═════ DATASET CONTENT ═════

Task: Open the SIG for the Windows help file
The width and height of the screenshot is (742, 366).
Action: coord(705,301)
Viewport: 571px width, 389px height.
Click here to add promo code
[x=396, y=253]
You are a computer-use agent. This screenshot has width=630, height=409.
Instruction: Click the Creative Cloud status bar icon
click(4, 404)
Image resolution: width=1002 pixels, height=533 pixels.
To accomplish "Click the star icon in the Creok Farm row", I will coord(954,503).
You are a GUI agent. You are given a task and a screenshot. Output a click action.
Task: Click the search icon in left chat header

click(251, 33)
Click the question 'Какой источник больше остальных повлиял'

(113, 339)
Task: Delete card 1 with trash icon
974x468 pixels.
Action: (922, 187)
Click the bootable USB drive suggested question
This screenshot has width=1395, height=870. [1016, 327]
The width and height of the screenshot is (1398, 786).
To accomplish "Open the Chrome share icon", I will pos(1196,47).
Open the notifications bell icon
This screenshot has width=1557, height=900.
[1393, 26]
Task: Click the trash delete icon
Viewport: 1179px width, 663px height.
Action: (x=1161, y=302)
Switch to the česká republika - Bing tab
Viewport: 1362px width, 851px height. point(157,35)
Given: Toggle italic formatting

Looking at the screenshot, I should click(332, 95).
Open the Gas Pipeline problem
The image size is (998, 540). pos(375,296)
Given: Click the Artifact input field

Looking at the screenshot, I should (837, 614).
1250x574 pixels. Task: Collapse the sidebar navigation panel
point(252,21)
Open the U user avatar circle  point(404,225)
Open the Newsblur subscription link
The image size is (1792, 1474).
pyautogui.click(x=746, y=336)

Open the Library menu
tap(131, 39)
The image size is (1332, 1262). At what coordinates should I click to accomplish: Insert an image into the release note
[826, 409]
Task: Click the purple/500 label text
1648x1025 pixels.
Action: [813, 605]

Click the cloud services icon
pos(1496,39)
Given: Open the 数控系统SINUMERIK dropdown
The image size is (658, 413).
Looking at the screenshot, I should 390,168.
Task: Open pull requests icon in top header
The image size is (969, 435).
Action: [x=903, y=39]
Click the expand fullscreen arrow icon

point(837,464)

═════

## AIM OF THE EXERCISE
Type the records out again. Match them exactly.

## OUTPUT OF THE EXERCISE
Task: Open the SIG for the Windows help file
The width and height of the screenshot is (742, 366).
Action: coord(705,301)
Viewport: 571px width, 389px height.
Click here to add promo code
[x=396, y=253]
You are a computer-use agent. This screenshot has width=630, height=409.
Instruction: Click the Creative Cloud status bar icon
click(4, 404)
Image resolution: width=1002 pixels, height=533 pixels.
To accomplish "Click the star icon in the Creok Farm row", I will coord(954,503).
You are a GUI agent. You are given a task and a screenshot. Output a click action.
Task: Click the search icon in left chat header

click(251, 33)
Click the question 'Какой источник больше остальных повлиял'

(113, 339)
Task: Delete card 1 with trash icon
974x468 pixels.
Action: (922, 187)
Click the bootable USB drive suggested question
This screenshot has width=1395, height=870. [1016, 327]
The width and height of the screenshot is (1398, 786).
To accomplish "Open the Chrome share icon", I will pos(1196,47).
Open the notifications bell icon
This screenshot has width=1557, height=900.
[1393, 26]
Task: Click the trash delete icon
Viewport: 1179px width, 663px height.
Action: (x=1161, y=302)
Switch to the česká republika - Bing tab
Viewport: 1362px width, 851px height. point(157,35)
Given: Toggle italic formatting

Looking at the screenshot, I should click(332, 95).
Open the Gas Pipeline problem
The image size is (998, 540). pos(375,296)
Given: Click the Artifact input field

Looking at the screenshot, I should (837, 614).
1250x574 pixels. Task: Collapse the sidebar navigation panel
point(252,21)
Open the U user avatar circle  point(404,225)
Open the Newsblur subscription link
The image size is (1792, 1474).
pyautogui.click(x=746, y=336)

Open the Library menu
tap(131, 39)
The image size is (1332, 1262). At what coordinates should I click to accomplish: Insert an image into the release note
[826, 409]
Task: Click the purple/500 label text
1648x1025 pixels.
Action: [813, 605]

Click the cloud services icon
pos(1496,39)
Given: Open the 数控系统SINUMERIK dropdown
The image size is (658, 413).
Looking at the screenshot, I should 390,168.
Task: Open pull requests icon in top header
The image size is (969, 435).
Action: [x=903, y=39]
Click the expand fullscreen arrow icon

point(837,464)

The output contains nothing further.